In Honduras in 2013, Victor Crespo, General Secretary of the Sindicato Gremial de Trabajadores del Muelle (SGTM), received threats on his life for organizing dock workers shortly after Razon’s ICTSI was granted a lucrative 30-year contract to operate in Puerto Cortez, Honduras. Crespo fled the country but the following year his father was murderedoutside the family home.

Where the ILWU Went Wrong: Putting the ICTSI Dispute in Context

This battle between ICTSI and the ILWU began in 2012, shortly after a year-long lockout by the international grain conglomerate Export Grain Terminal (EGT) in Longview, Washington downriver from Portland. Longshore members did everything in their power to win that conflict— blocking grain trains on the tracks, and when they were slapped with injunctions their wives and daughters stood fast on the tracks. They occupied the EGT facility, defended themselves against violent police attacks and went to jail for picketing. When ILWU President McEllrath was called to the front of a protest on the railroad tracks by members he was arrested. All Northwest ports shutdown and marched on Longview the following day. That’s the power the union wields.

Yet, the moment of truth came February 2012, as a scab grain ship was escorted by an armed Coast Guard cutter dispatched by President Obama. State and local police forces were mustered. Faced with an all out fight on the docks with mass support to be mobilized in caravans committed by labor councils in Longview, Seattle, Portland and San Francisco and the burgeoning Occupy movement, the ILWU International President Bob McEllrath and Coast Committeeman Leal Sundet, fearful of a serious class battle, capitulated and forced local officials to sign the contract. Longview union members were incensed by this betrayal. They were not even given the right to vote on the contract which violates the ILWU Constitution but not capitalist law. The ILWU was able to maintain jurisdiction, but the loss in working and safety conditions was devastating. The union tops had snatched defeat from the jaws of victory.

****

* GIVEN EXERCISE 1 *
In the passage on the ICTSI dispute, what escorted the scab grain ship in February 2012?
* GIVEN EXERCISE 2 *
Reproduce word for word the part of the passage on the ICTSI dispute starting at "This battle between" and ending at "the union wields.".

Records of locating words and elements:
****

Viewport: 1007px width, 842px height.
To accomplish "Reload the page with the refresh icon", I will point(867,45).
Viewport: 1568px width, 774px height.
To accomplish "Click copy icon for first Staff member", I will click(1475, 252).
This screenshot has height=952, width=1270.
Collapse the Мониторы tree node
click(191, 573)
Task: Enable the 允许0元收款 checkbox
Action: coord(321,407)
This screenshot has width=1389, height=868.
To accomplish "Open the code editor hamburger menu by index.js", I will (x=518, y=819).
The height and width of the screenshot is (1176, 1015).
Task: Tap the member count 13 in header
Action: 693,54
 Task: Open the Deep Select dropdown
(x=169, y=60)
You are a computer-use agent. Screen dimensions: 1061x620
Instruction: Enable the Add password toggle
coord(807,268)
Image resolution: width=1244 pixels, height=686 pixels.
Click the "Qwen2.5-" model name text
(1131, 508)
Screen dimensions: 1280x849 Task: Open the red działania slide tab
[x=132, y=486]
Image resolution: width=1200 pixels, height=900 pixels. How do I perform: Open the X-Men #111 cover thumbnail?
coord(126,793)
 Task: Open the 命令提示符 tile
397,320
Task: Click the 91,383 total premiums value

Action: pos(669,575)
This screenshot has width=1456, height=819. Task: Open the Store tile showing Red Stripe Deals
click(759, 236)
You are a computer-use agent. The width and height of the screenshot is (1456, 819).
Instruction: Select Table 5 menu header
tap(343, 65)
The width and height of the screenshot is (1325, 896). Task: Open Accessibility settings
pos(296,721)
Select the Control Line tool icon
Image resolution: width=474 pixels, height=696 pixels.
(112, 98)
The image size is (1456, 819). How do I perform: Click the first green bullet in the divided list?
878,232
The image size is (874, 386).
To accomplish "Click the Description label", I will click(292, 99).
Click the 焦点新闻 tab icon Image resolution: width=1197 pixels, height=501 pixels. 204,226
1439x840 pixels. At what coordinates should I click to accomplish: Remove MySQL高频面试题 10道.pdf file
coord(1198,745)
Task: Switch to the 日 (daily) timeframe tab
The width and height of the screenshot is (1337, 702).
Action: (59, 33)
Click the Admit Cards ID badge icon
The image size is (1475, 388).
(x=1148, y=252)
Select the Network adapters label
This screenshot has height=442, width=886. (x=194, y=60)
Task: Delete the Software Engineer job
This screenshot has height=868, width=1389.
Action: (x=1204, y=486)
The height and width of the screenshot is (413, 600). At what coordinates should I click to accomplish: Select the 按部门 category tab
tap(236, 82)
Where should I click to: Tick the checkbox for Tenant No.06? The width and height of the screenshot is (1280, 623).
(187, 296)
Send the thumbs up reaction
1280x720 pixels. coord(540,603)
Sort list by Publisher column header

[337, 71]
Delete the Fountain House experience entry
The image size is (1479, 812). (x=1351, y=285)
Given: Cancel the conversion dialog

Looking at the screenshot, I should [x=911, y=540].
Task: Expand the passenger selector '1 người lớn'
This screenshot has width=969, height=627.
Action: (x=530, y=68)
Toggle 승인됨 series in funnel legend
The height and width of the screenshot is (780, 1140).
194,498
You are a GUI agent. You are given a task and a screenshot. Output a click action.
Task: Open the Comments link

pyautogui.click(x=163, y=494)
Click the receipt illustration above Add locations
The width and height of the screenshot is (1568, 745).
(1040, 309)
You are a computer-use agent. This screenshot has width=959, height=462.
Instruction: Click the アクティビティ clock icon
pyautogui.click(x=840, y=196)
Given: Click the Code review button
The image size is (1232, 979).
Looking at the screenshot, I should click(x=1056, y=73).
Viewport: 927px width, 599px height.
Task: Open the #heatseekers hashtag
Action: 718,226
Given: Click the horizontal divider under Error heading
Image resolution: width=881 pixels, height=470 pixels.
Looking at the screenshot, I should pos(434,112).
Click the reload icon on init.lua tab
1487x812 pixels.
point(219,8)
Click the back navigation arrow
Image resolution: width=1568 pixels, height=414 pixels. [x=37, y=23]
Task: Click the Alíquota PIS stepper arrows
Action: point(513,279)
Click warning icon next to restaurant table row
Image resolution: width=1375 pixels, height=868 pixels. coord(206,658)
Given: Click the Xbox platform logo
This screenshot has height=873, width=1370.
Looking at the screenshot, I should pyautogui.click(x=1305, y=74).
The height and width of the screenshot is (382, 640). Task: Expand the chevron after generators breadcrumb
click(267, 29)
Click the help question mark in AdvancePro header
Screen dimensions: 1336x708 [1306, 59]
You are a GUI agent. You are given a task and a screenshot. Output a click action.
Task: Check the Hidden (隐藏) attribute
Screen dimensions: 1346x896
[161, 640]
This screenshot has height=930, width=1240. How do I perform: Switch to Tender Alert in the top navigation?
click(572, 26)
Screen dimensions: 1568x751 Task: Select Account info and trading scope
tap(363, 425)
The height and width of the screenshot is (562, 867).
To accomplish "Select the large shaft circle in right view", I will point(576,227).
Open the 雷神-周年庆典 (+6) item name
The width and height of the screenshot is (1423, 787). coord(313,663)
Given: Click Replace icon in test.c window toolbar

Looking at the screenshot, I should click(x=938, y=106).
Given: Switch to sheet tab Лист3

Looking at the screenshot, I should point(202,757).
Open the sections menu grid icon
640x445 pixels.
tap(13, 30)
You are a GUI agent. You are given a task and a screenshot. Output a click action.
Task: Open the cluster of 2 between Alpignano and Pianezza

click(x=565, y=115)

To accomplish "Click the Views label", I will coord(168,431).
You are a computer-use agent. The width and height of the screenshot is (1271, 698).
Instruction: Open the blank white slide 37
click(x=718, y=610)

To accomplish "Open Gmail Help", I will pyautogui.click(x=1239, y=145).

****

* FULL SOLUTION 1 *
An armed Coast Guard cutter dispatched by President Obama.

* FULL SOLUTION 2 *
This battle between ICTSI and the ILWU began in 2012, shortly after a year-long lockout by the international grain conglomerate Export Grain Terminal (EGT) in Longview, Washington downriver from Portland. Longshore members did everything in their power to win that conflict— blocking grain trains on the tracks, and when they were slapped with injunctions their wives and daughters stood fast on the tracks. They occupied the EGT facility, defended themselves against violent police attacks and went to jail for picketing. When ILWU President McEllrath was called to the front of a protest on the railroad tracks by members he was arrested. All Northwest ports shutdown and marched on Longview the following day. That’s the power the union wields.